(Collected data)

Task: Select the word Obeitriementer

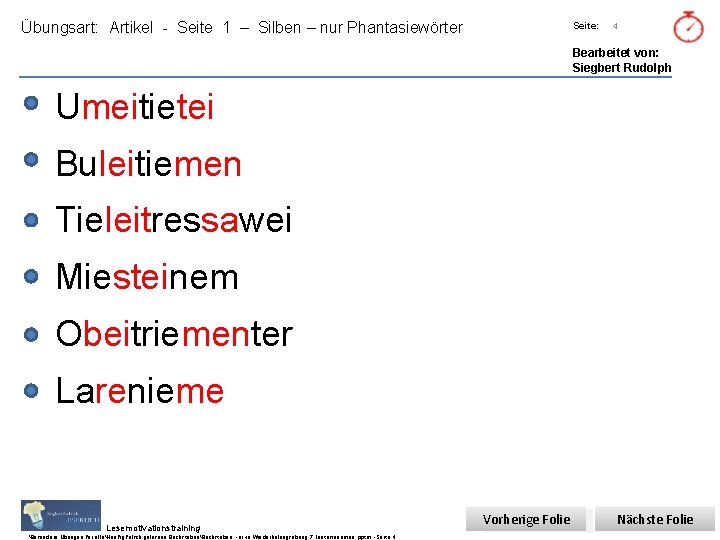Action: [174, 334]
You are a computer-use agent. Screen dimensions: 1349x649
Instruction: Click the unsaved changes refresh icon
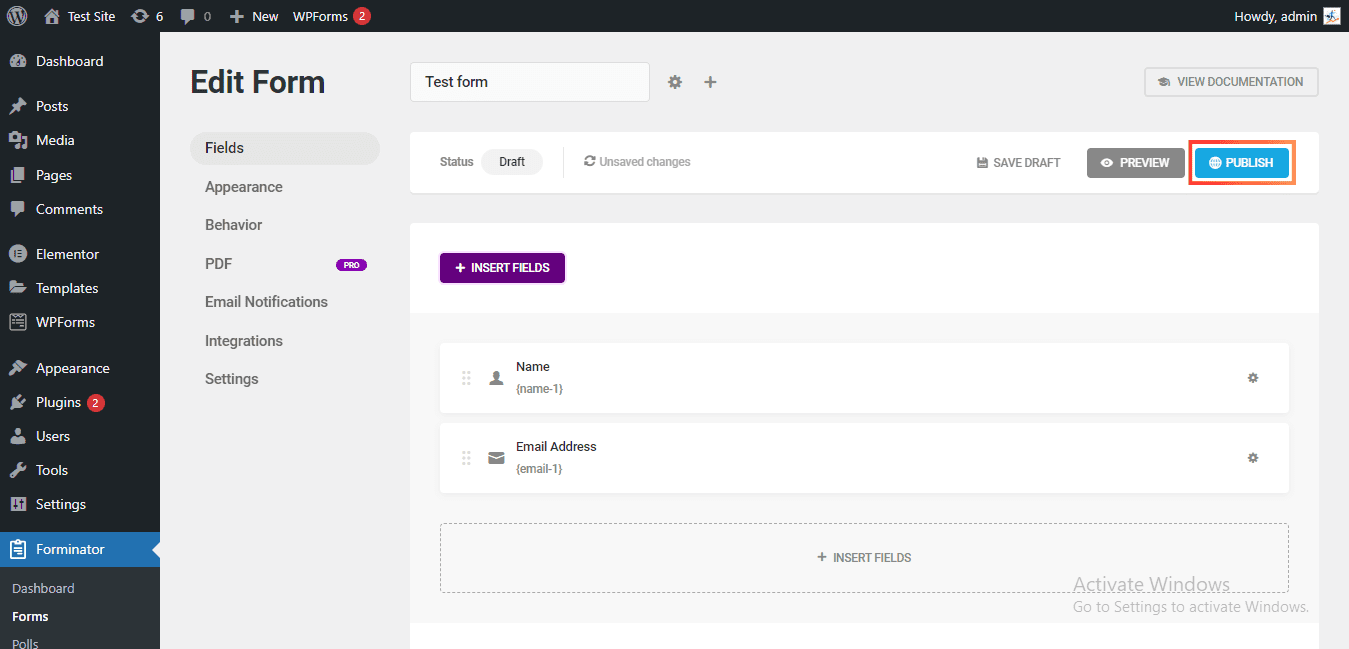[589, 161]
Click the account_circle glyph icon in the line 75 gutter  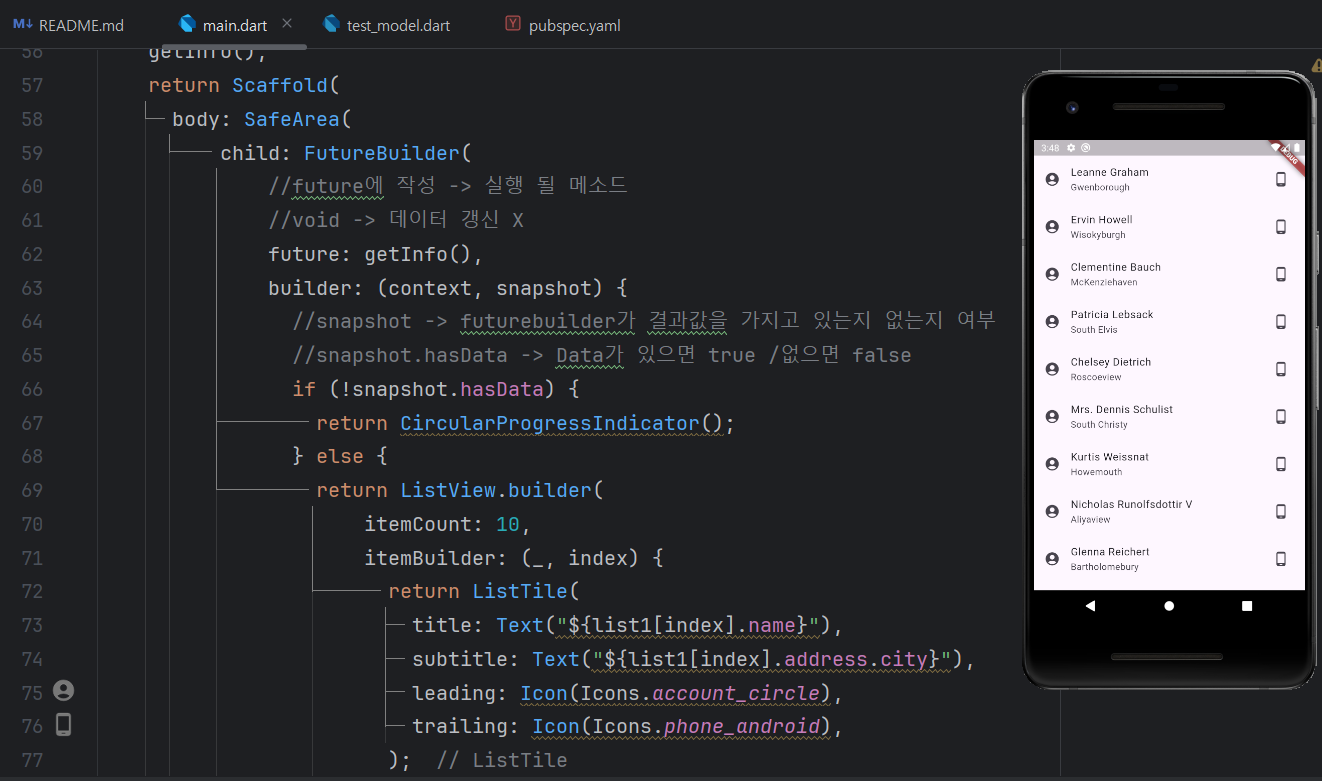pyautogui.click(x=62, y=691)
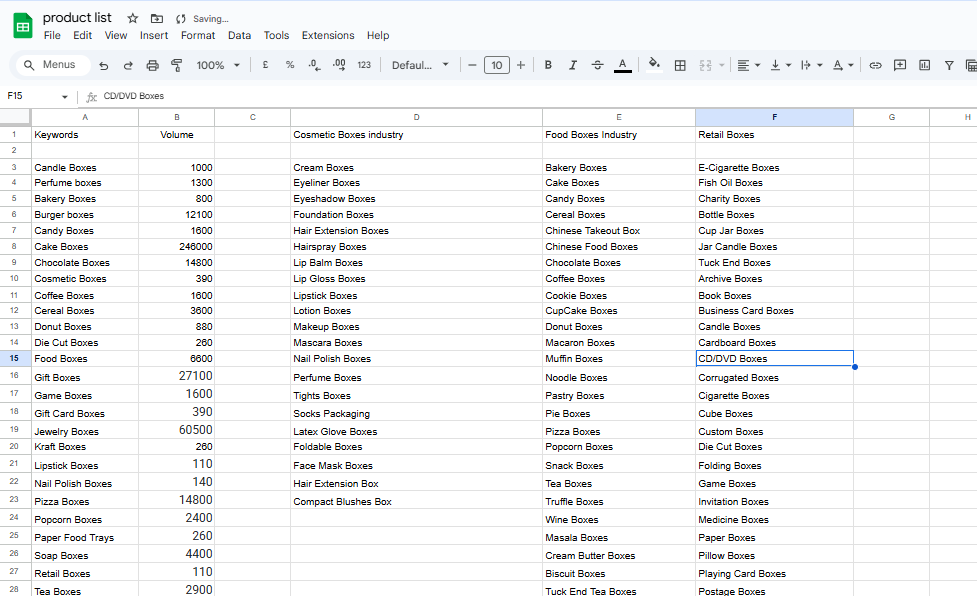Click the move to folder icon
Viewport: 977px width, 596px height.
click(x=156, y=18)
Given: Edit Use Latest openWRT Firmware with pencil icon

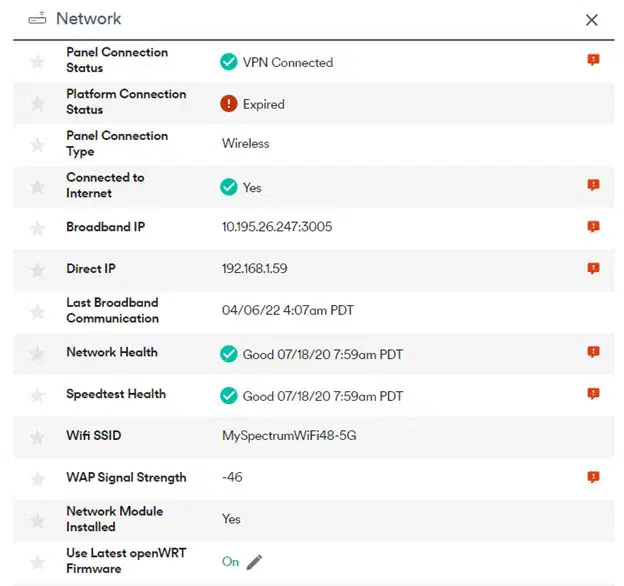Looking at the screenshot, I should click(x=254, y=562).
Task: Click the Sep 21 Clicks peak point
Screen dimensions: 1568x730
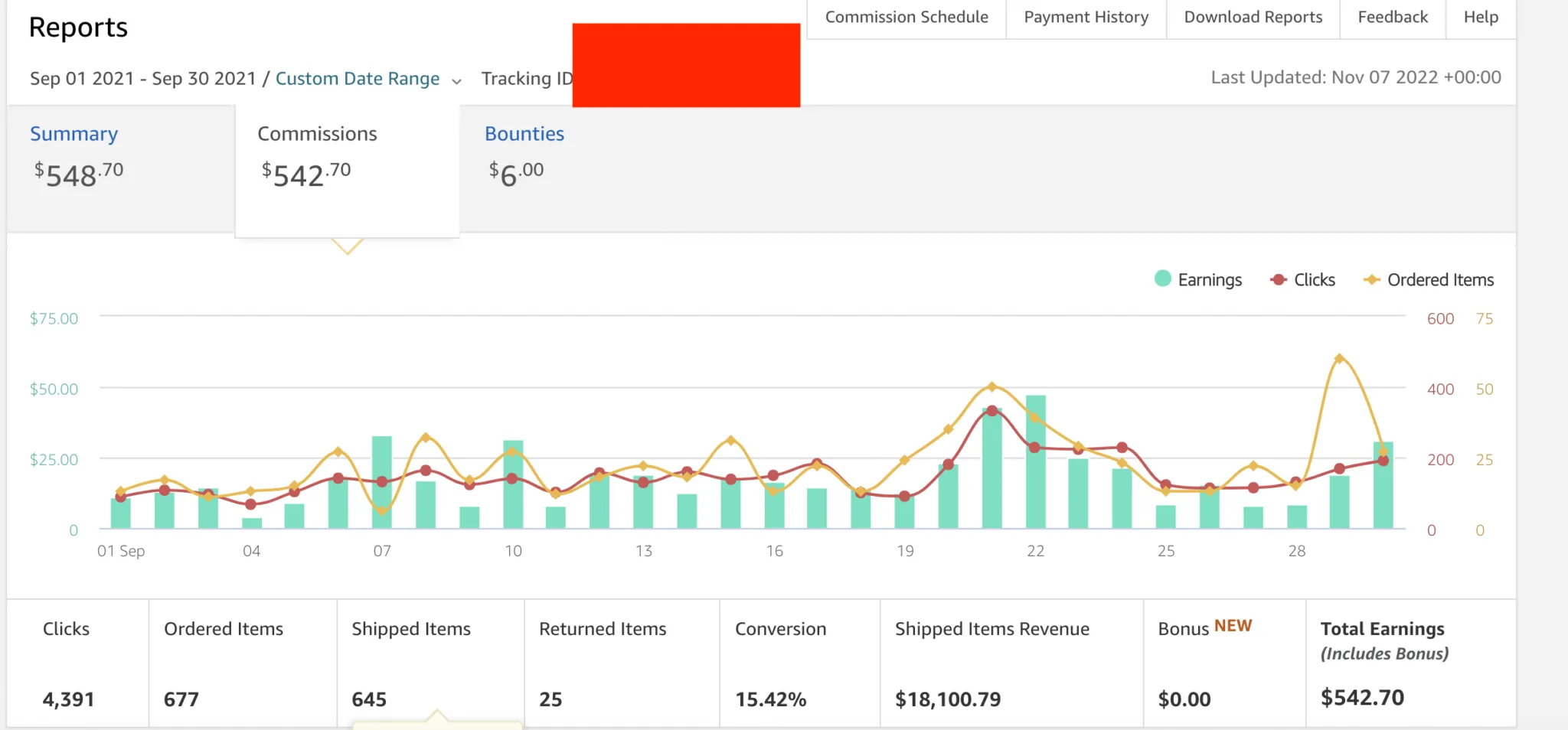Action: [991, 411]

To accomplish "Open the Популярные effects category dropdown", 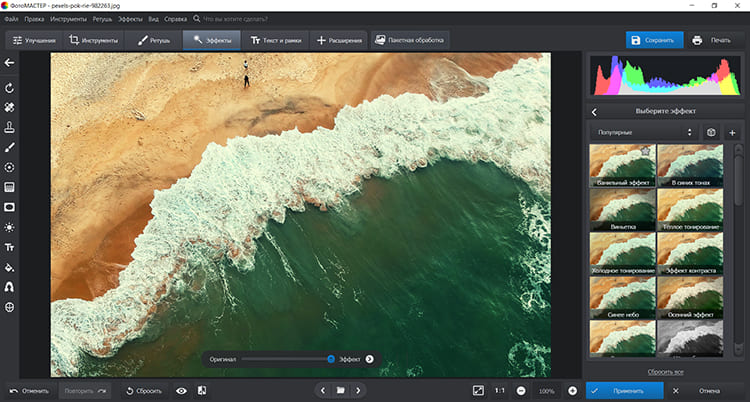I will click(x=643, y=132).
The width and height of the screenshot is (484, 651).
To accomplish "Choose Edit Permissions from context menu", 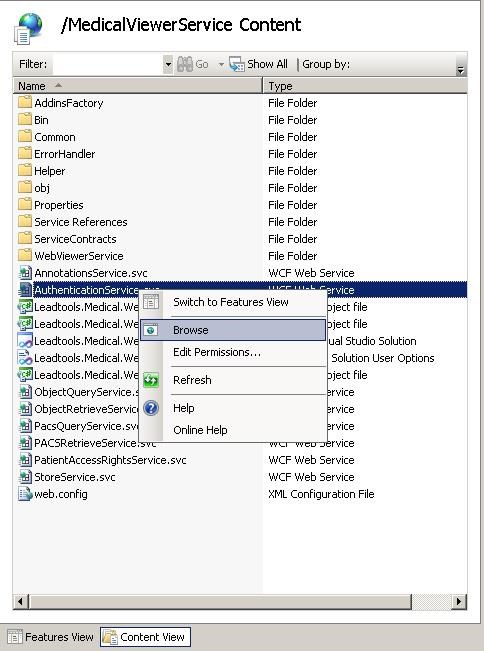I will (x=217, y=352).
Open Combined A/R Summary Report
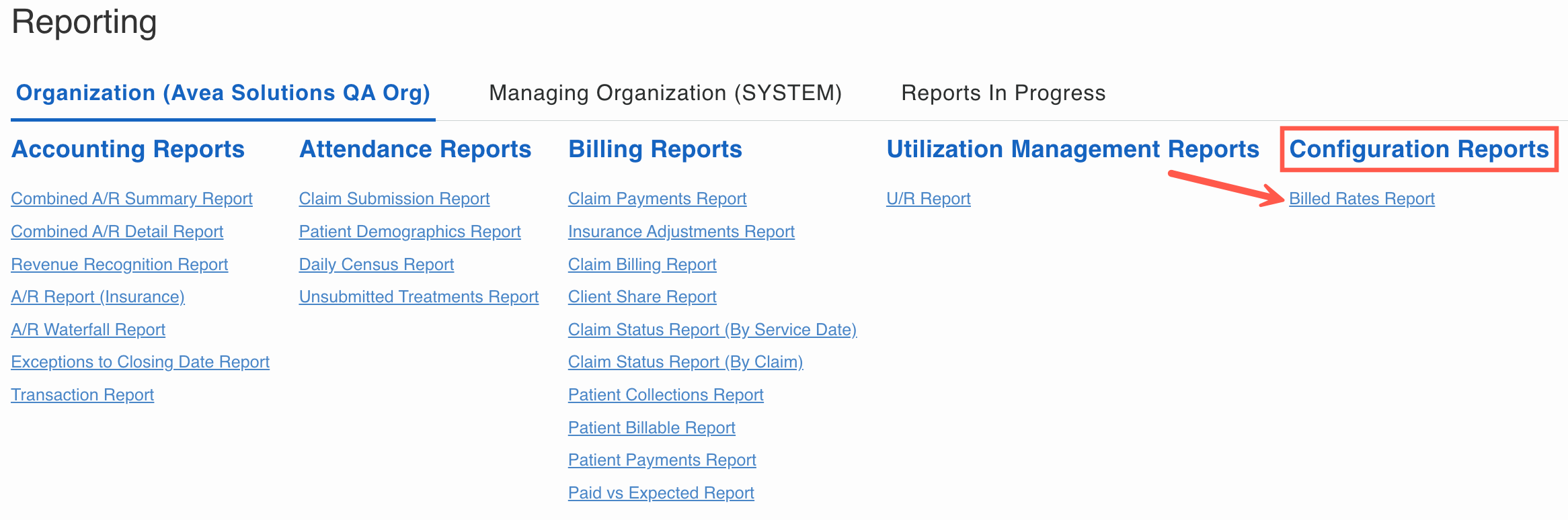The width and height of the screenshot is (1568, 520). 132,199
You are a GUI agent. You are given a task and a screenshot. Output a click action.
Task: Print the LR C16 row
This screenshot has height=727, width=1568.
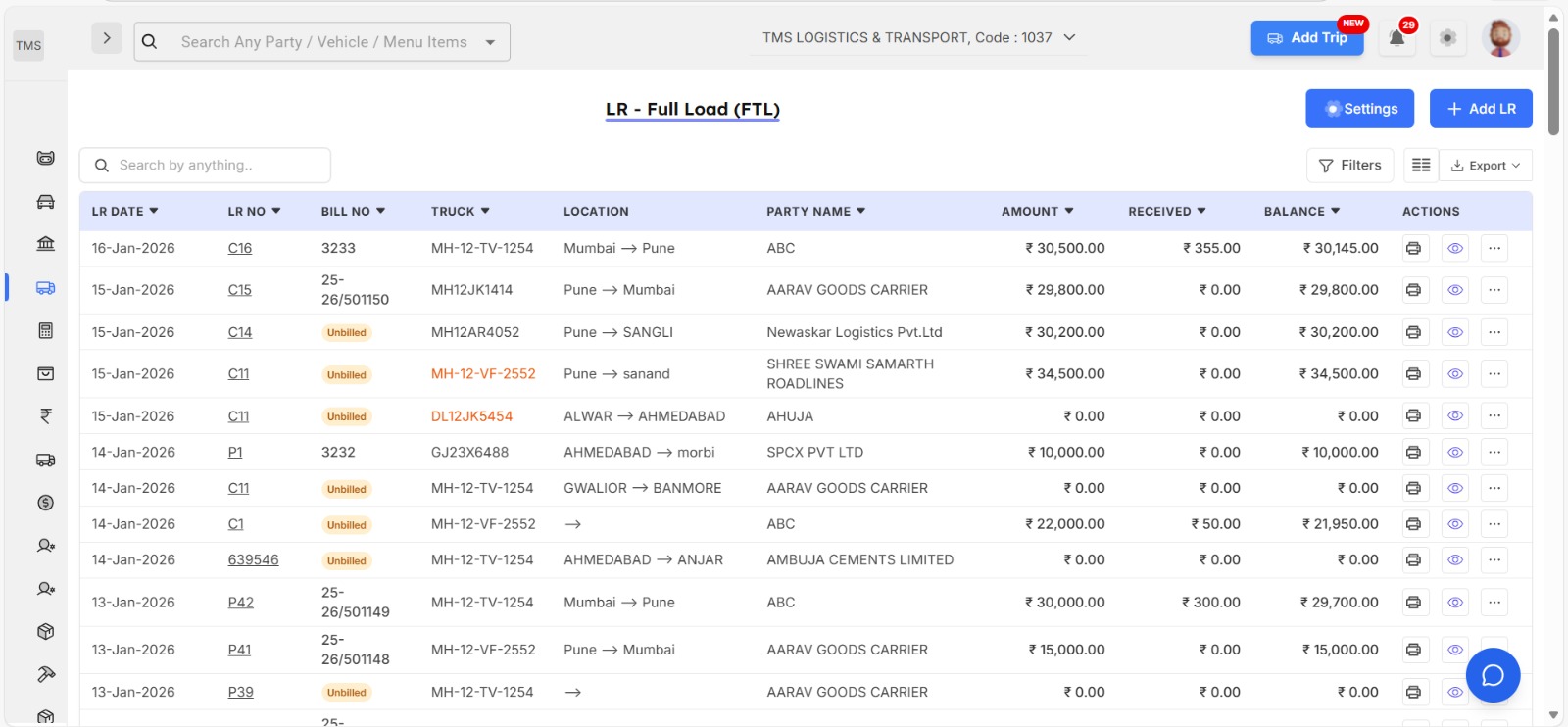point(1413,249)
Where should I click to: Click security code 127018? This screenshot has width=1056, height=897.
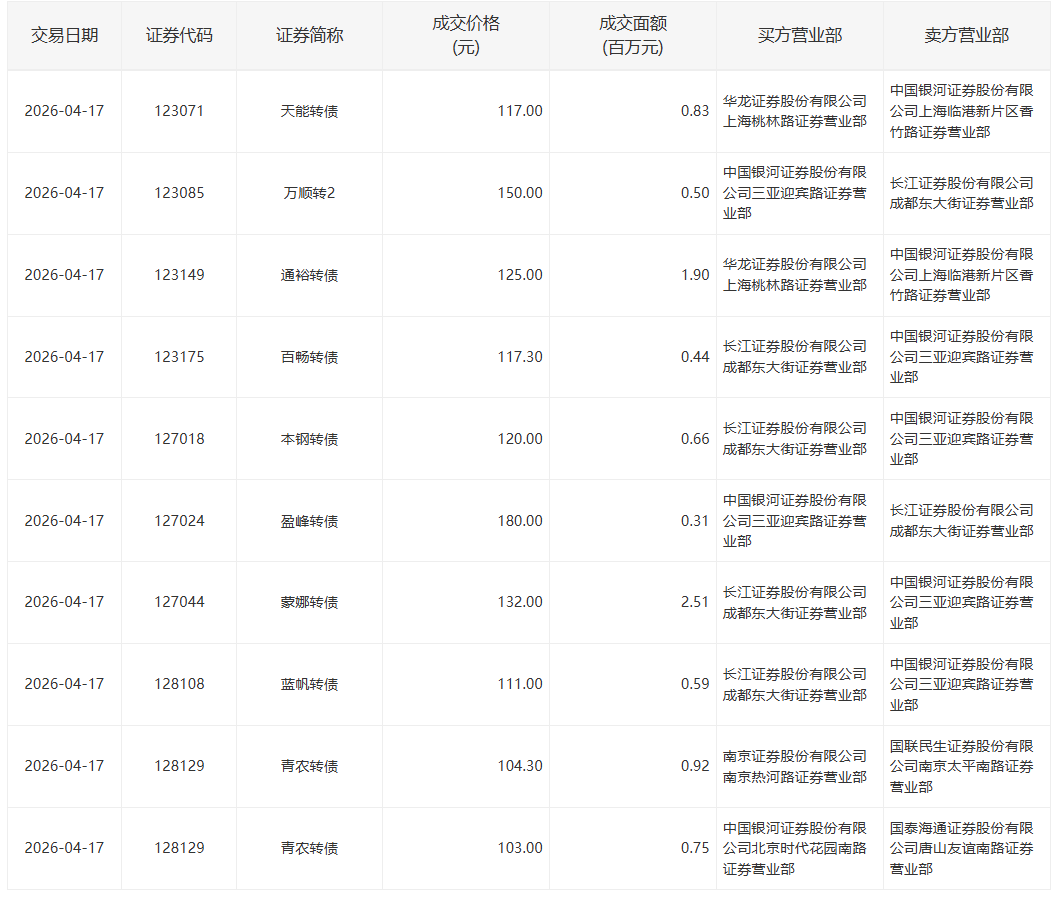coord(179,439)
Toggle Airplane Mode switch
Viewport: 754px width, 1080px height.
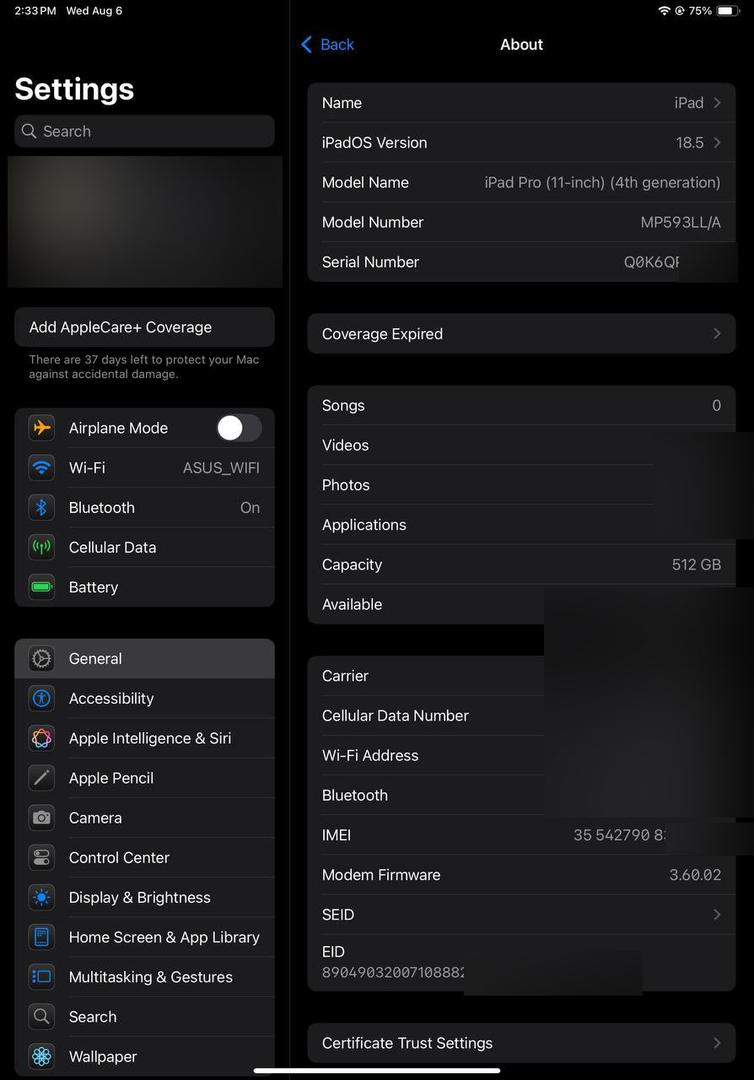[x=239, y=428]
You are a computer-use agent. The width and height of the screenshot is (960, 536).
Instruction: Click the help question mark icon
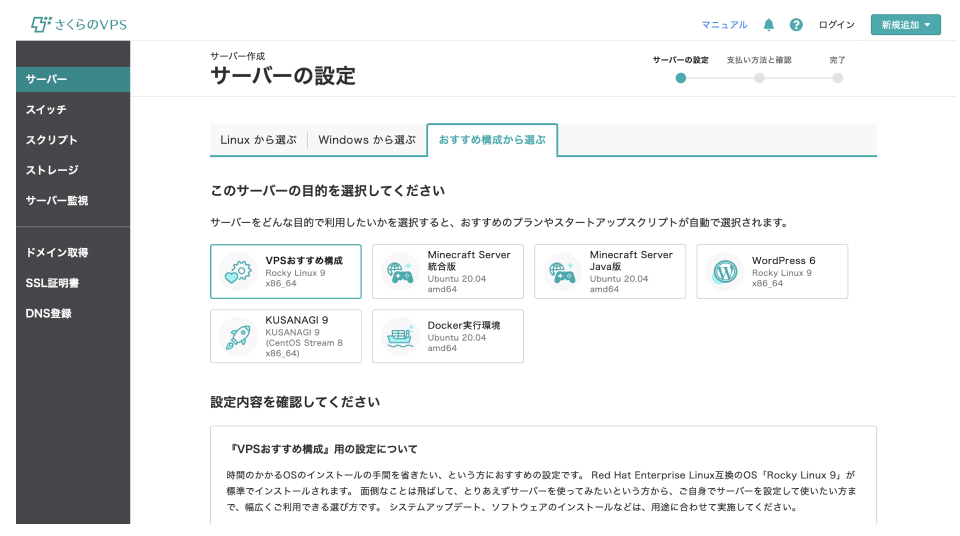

- _Problem to work on_
Every line from the one bearing "Where should I" through the end of the data above must be output exactly, and no picture may appear.

- _Task response_
Where should I click to: Click security code 127018? This screenshot has width=1056, height=897.
coord(179,439)
Toggle Airplane Mode switch
Viewport: 754px width, 1080px height.
[x=239, y=428]
You are a computer-use agent. The width and height of the screenshot is (960, 536).
Instruction: Click the help question mark icon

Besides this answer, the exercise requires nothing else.